My advice is simple. Stay away from them. There are a finite number of things a writer needs to know, and by finite, I mean few, very few. Once you know them, start writing.

If you do not know, what I am writing about, take a fiction writer's class, and learn. Buy one book recommended by a professor about fiction writing, which should include advice on editing and rewriting. Do not waste time and money on offer after offer, book after book, blog after blog. They are all telling you the same thing.

Once you have learned the basics, you are ready to write. So shut down the digital world and do it. Forget about writing what you know. Fiction is, well, fiction, imagination.

Writers should write several hours per day. If not several, at least one or two hours. Find the time. Get up earlier, stay up later. Put away the cell phone, PDA, get off the Internet. Writing is a craft. The more you work it, the better the result.

Of course, if you are not writing because you love to write, you will not want to sacrifice the time. Moreover, if you do not love writing, then you will not be happy with the small amount of income the average fiction writer receives.

Writing provides its own satisfaction.

First, always write the complete story from the first to the last word before you seriously edit and rewrite. Always edit and rewrite several times, waiting at least a few weeks or even months between rewrites. The span of time will allow you to seriously step away from the story and when you look again, you will find problems you failed to notice before.
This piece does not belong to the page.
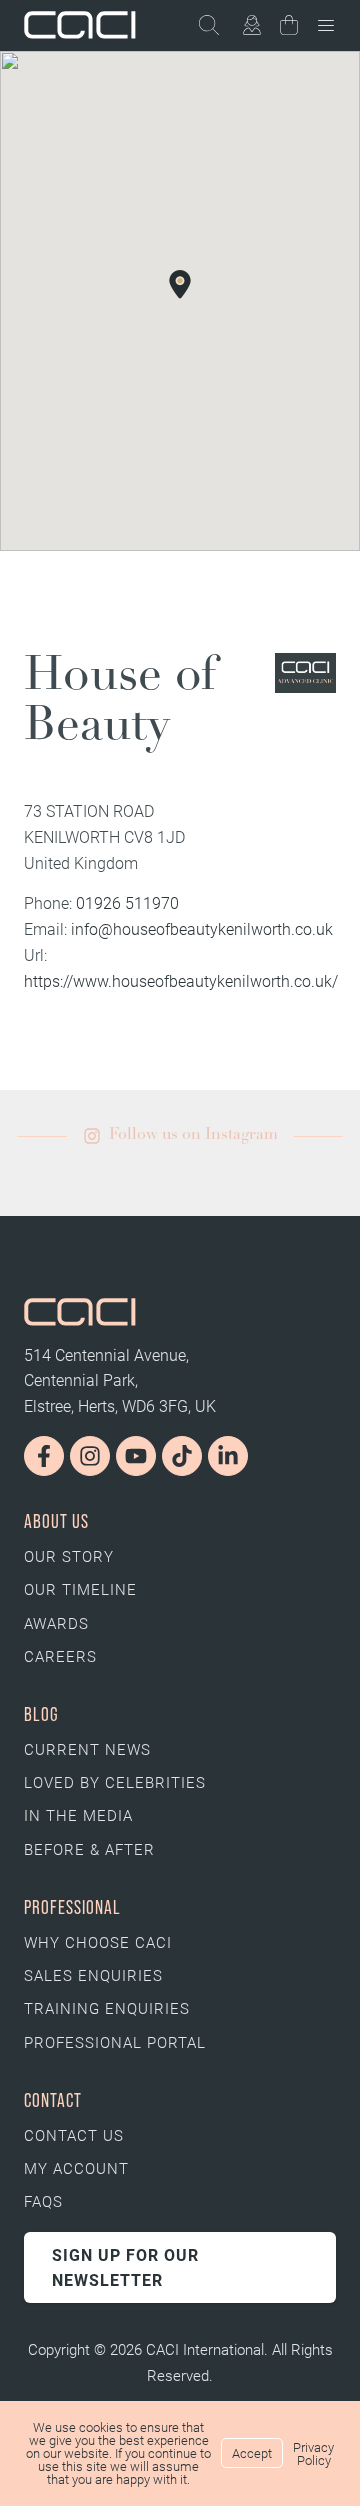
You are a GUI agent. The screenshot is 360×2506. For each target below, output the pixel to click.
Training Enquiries (107, 2008)
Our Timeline (80, 1589)
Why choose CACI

A good example is something I do too frequently. Rewrite a sentence, and miss removing a word, or a comma not needed in the new version. On occasion, I will miss an error repeatedly, until I finally catch it on the fifth or sixth, or whatever reading, hopefully.

Also, do not depend on spell check or grammar check. If you feel you must, click Options at the bottom left corner in the spelling and grammar box in Word. Then check everything. This will give you the best the program has to offer.

Oops. Do not check: Hide Spelling errors in this document, or Hide grammatical errors in the document. Set it to Grammar and Style. These settings will make you grind your teeth, but it will help.

Obviously, a writers group would help with this, too, but not all writers will want to critique as line editors.

I think the absolute best way to rewrite a story is to read it aloud. If this makes you uncomfortable, answer this. How often do you talk to yourself aloud? I will bet the answer is, more than you think.

What is the difference between that and reading your story aloud? The potential of criticism, which you avoid by finding a place where no one will hear you or waiting until you are alone. I used to read aloud in the car while parked at the far end of a huge parking lot. This proved difficult in winter, but I needed to do it. Now, I read in a closed room.

Reading aloud will also help you find sentences that do not work, or sound weird, convoluted, rambling. If the sentence does not roll off your tongue while speaking, it will trip up a reader.

Never, ever, write something that interrupts the plausibility you carefully crafted into your story so your reader will want to turn the next page, or read the next paragraph. If you do, they may not finish.

Do not expect perfection. The most successful writers hire editors. If you can afford to, hire one, but expect to pay around three to eight cents per word. Otherwise, find a friend, or several friends to read your story and ask them to give an honest opinion.

Remember, constructive criticism will help you become a better writer. Destructive criticism is just that, and you will know it when you step in it. Scrape it off and forget about it.

That is it for now. Do not just sit there, create something.